課題:
以下の項目すべてについて、「target」を「control」に書き換え、ほかは一切変えずに全行をもう一度書くこと。

データ:

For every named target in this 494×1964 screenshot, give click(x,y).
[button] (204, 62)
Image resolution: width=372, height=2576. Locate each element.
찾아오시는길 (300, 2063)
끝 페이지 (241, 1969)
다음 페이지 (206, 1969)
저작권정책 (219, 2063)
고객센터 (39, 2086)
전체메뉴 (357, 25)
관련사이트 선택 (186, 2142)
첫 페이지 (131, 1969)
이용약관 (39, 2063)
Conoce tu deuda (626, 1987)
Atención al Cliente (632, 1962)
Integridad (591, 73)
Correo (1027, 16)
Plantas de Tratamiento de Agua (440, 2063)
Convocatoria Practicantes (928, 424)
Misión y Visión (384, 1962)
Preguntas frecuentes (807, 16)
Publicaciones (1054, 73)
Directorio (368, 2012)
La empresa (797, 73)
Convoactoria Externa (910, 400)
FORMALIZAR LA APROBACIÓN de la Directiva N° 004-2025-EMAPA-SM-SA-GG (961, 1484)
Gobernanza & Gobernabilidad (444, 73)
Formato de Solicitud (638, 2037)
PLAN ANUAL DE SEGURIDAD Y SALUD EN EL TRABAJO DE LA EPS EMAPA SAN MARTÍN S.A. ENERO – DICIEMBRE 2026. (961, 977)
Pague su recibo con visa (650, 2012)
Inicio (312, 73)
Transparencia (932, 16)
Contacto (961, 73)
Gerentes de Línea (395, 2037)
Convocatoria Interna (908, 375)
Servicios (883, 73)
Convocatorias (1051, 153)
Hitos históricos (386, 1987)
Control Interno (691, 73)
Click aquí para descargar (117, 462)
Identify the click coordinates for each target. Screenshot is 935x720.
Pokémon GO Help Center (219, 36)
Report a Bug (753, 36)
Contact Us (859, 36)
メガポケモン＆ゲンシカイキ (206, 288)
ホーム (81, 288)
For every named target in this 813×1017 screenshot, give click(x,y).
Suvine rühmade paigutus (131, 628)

課題への回答:
For every named control in this 494×1964 screenshot, give click(x,y).
[button] (204, 62)
Image resolution: width=372, height=2576. Locate each element.
찾아오시는길 (300, 2063)
끝 페이지 (241, 1969)
다음 페이지 (206, 1969)
저작권정책 (219, 2063)
고객센터 (39, 2086)
전체메뉴 (357, 25)
관련사이트 선택 (186, 2142)
첫 페이지 (131, 1969)
이용약관 (39, 2063)
Conoce tu deuda (626, 1987)
Atención al Cliente (632, 1962)
Integridad (591, 73)
Correo (1027, 16)
Plantas de Tratamiento de Agua (440, 2063)
Convocatoria Practicantes (928, 424)
Misión y Visión (384, 1962)
Preguntas frecuentes (807, 16)
Publicaciones (1054, 73)
Directorio (368, 2012)
La empresa (797, 73)
Convoactoria Externa (910, 400)
FORMALIZAR LA APROBACIÓN de la Directiva N° 004-2025-EMAPA-SM-SA-GG (961, 1484)
Gobernanza & Gobernabilidad (444, 73)
Formato de Solicitud (638, 2037)
PLAN ANUAL DE SEGURIDAD Y SALUD EN EL TRABAJO DE LA EPS EMAPA SAN MARTÍN S.A. ENERO – DICIEMBRE 2026. (961, 977)
Pague su recibo con visa (650, 2012)
Inicio (312, 73)
Transparencia (932, 16)
Contacto (961, 73)
Gerentes de Línea (395, 2037)
Convocatoria Interna (908, 375)
Servicios (883, 73)
Convocatorias (1051, 153)
Hitos históricos (386, 1987)
Control Interno (691, 73)
Click aquí para descargar (117, 462)
Identify the click coordinates for each control. Screenshot is 935x720.
Pokémon GO Help Center (219, 36)
Report a Bug (753, 36)
Contact Us (859, 36)
メガポケモン＆ゲンシカイキ (206, 288)
ホーム (81, 288)
For every named control in this 813×1017 screenshot, give click(x,y).
Suvine rühmade paigutus (131, 628)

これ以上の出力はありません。